On March 1, 2017, Hinton entered the Kroger grocery store at 14101 Midlothian Turnpike, Midlothian, Virginia 23113. While in the store, Hinton allegedly fell to the ground when a floor mat slipped from under him "due to the insufficient traction on the bottom of the mat." (Am. Compl. ¶ 12.) Hinton consequently suffered "serious and permanent injuries" causing lost wages, pain and suffering, and loss of enjoyment of life. (Id. ¶ 16.) Hinton brings two causes of action against Kroger: (1) negligence, in which he includes allegations of Kroger's "recklessness, gross negligence, and/or negligence," (id.); and, (2) public nuisance. He seeks $400,000.00 in compensatory damages, his costs expended in this action, and prejudgment interest.
"A motion to dismiss under Rule 12(b)(6) tests the sufficiency of a complaint; importantly, it does not resolve contests surrounding the facts, the merits of a claim, or the applicability of defenses." Republican Party of N.C. v.
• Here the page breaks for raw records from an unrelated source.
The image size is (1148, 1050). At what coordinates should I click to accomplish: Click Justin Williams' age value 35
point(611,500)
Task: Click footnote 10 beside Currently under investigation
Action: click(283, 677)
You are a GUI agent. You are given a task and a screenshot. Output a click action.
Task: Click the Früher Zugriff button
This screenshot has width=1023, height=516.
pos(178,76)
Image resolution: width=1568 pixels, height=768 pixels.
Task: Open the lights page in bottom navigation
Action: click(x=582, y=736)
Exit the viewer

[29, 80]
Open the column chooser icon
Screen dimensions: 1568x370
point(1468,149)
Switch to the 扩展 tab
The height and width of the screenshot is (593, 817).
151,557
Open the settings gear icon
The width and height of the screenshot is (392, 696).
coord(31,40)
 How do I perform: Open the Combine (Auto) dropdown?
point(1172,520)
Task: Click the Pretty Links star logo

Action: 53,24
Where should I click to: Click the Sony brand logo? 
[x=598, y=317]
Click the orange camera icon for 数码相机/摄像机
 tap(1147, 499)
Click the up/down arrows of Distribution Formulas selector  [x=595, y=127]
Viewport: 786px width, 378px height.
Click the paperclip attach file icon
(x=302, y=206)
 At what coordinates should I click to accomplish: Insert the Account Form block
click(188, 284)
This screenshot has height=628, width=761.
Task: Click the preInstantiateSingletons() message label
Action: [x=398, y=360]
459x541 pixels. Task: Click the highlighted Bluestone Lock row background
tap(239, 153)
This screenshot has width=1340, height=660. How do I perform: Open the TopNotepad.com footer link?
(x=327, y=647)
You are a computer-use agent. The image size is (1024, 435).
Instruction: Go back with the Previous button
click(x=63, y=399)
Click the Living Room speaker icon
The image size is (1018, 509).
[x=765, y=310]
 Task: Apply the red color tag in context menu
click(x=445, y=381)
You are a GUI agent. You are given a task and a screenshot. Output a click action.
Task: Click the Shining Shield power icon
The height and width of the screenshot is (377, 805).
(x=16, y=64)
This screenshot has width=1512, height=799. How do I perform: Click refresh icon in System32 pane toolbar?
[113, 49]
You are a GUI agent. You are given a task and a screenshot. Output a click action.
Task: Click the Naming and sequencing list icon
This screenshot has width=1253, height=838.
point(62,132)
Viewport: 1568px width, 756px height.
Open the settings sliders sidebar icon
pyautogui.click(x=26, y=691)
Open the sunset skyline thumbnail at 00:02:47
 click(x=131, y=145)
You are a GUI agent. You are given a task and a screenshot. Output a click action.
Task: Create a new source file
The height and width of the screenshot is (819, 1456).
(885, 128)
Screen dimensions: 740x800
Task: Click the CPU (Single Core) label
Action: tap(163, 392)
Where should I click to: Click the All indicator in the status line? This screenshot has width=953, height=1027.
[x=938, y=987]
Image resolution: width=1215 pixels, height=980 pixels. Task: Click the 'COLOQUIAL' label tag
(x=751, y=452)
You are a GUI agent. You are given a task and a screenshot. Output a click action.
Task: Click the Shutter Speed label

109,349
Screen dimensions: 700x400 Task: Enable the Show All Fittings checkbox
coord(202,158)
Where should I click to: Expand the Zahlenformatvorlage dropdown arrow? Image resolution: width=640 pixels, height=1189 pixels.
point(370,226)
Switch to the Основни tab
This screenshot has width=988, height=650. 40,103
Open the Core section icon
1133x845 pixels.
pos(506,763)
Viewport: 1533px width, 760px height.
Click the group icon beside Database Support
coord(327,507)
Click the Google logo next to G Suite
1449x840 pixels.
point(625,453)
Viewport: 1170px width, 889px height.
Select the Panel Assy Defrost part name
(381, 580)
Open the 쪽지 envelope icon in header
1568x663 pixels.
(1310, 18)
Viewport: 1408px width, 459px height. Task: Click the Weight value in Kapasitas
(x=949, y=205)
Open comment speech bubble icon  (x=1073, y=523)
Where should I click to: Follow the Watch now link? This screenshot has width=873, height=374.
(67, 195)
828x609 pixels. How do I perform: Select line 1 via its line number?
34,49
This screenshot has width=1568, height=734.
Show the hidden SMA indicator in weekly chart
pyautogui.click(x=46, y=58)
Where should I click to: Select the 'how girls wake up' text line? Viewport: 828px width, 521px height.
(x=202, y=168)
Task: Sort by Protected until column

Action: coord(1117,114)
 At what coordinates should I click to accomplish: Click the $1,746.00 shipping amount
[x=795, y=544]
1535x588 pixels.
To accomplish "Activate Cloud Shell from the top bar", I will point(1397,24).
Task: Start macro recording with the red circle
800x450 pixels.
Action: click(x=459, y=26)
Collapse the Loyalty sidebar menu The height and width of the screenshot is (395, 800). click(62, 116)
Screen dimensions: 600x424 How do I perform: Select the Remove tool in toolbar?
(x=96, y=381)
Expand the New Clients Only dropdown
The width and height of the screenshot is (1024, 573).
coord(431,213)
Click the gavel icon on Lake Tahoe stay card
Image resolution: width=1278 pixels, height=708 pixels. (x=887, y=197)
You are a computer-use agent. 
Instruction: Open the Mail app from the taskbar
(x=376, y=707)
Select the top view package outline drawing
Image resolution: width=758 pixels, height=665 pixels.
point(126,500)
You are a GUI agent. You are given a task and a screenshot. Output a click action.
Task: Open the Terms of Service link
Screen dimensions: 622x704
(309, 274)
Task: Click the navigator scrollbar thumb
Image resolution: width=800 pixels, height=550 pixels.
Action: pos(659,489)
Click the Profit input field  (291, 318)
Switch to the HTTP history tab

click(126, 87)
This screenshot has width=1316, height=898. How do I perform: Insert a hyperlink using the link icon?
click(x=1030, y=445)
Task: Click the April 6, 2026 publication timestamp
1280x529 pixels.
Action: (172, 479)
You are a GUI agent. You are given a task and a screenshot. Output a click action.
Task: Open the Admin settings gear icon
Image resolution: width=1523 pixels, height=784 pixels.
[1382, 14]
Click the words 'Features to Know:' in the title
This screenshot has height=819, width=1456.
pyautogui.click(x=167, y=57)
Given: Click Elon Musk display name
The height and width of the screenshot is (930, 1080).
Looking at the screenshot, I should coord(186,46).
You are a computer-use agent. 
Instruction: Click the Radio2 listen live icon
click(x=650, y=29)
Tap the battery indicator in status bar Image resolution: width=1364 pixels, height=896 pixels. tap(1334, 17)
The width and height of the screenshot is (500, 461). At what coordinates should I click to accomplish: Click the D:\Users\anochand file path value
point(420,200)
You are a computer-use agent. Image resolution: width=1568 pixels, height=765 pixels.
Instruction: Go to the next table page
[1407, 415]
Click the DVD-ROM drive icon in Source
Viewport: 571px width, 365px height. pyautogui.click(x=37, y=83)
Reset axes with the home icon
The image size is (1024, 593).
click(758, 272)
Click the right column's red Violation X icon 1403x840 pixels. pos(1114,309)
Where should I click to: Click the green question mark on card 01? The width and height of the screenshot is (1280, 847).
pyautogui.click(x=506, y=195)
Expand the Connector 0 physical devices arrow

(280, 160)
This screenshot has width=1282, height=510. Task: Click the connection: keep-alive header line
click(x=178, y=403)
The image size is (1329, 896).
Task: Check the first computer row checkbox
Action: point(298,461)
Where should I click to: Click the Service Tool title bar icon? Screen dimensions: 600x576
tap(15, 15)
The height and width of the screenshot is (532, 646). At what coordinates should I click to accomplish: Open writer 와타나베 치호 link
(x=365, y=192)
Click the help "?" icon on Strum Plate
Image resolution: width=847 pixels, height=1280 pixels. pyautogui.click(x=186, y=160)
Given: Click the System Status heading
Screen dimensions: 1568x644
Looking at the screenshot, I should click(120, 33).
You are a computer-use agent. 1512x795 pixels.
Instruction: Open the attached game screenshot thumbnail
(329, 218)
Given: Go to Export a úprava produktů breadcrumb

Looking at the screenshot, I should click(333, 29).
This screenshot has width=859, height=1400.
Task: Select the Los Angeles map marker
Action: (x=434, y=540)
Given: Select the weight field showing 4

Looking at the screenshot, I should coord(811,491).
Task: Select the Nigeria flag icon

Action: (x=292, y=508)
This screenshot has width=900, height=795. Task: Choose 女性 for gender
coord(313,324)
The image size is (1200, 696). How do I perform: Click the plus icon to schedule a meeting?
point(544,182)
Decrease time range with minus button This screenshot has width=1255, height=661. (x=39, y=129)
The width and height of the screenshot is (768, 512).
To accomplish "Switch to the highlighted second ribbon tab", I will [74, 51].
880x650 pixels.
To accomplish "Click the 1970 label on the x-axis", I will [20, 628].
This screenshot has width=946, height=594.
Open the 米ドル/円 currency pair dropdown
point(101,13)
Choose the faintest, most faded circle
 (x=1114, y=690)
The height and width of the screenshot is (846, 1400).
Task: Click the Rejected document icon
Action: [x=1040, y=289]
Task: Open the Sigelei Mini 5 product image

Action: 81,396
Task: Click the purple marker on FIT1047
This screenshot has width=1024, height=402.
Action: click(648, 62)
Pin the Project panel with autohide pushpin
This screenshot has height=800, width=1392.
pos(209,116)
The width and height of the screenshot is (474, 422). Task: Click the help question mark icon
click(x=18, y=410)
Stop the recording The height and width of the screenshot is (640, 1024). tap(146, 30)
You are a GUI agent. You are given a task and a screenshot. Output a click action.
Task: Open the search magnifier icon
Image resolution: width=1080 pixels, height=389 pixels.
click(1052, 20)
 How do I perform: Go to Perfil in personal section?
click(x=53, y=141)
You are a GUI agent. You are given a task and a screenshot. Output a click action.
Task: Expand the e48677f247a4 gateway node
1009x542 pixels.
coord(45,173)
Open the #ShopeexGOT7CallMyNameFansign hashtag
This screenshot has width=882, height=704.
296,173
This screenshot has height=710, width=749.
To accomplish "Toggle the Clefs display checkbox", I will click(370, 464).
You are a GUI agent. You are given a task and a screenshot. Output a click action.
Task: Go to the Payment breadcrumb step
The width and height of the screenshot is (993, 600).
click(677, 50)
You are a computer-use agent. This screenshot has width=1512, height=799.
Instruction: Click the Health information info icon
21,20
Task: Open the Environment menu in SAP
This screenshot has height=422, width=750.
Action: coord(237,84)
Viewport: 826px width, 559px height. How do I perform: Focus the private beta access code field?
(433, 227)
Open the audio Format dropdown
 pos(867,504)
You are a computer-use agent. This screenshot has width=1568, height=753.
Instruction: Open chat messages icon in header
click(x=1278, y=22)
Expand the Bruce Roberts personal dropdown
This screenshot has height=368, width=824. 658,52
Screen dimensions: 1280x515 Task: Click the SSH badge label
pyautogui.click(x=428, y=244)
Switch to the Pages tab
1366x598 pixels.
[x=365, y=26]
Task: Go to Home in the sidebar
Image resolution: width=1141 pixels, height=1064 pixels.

Martin, 980 F.2d 943, 952 (4th Cir. 1992) (citing 5A Charles A. Wright & Arthur R. Miller, Federal Practice and Procedure § 1356 (1990)). To survive Rule 12(b)(6) scrutiny, a complaint must contain sufficient factual information to "state a claim to relief that is plausible on its face." Bell Atl. Corp. v. Twombly, 550 U.S. 544, 570 (2007); see also Fed. R. Civ. P. 8(a)(2) ("A pleading that states a claim for relief must contain ... a short and plain statement of the claim showing that the pleader is entitled to relief."). Mere labels and conclusions declaring that the plaintiff is entitled to relief are not enough. Twombly, 550 U.S. at 555. Thus, "naked assertions of wrongdoing necessitate some factual enhancement within the complaint to cross the line between possibility and plausibility of entitlement to relief." Francis v. Giacomelli, 588 F.3d 186, 193 (4th Cir. 2009) (internal quotation marks omitted).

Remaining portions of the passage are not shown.